Afro-Guyanese people

Afro-Guyanese people are generally descended from the enslaved people brought to Guyana from the coast of West Africa to work on sugar plantations during the era of the Trans Atlantic Slave Trade.

Afro-Guyanese people
Total population
29.3% of Guyana's population (2012)
Regions with significant populations
Guyana (Georgetown, Linden, Essequibo Coast and New Amsterdam)
United Kingdom, Canada, United States
Languages
English, Guyanese Creole
Religion
Christianity, Islam, the Rastafari movement, Hinduism.

After the abolition of slavery in the British Empire, Afro-Guyanese people came together to develop small villages. They were not given land to compensate for their labor, unlike future immigrant groups. When planters made land or passage home available to East Indians as part of the terms of indentured labour in the late 19th century, given that they had denied land to the Africans as emancipated slaves several decades earlier, it created tension among the ethnic groups.
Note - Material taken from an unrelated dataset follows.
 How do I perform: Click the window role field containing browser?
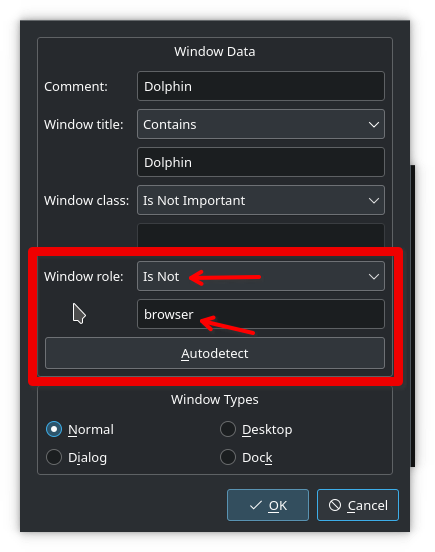(260, 314)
By the early twentieth century, the majority of the urban population of the country was Afro-Guyanese. Many Afro-Guyanese people living in villages had migrated to the towns in search of work. Until the 1930s, Afro-Guyanese people, especially those of mixed descent, comprised the bulk of the non-white professional class. During the 1930s, as Indo-Guyanese began to enter the middle class in large numbers, they began to compete with Afro-Guyanese for professional positions.

History

The Dutch West India Company turned to the importation of African slaves, who rapidly became a key element in the colonial economy. By the 1660s, the slave population numbered about 2,500; the number of indigenous people was estimated at 50,000, most of whom had retreated into the vast hinterland. Although African slaves were considered an essential element of the colonial economy, their working conditions were brutal. The mortality rate was high, and the dismal conditions led to more than half a dozen slave rebellions.

The most famous slave uprising, the Berbice Slave Uprising, began in February 1763. On two plantations on the Canje River in Berbice, slaves rebelled, taking control of the region. As plantation after plantation fell to the slaves, the European population fled; eventually only half of the whites who had lived in the colony remained. Led by Cuffy (now the national hero of Guyana), the African freedom fighters came to number about 3,000 and threatened European control over the Guianas. The freedom fighters were defeated with the assistance of troops from neighboring French and British colonies and from Europe.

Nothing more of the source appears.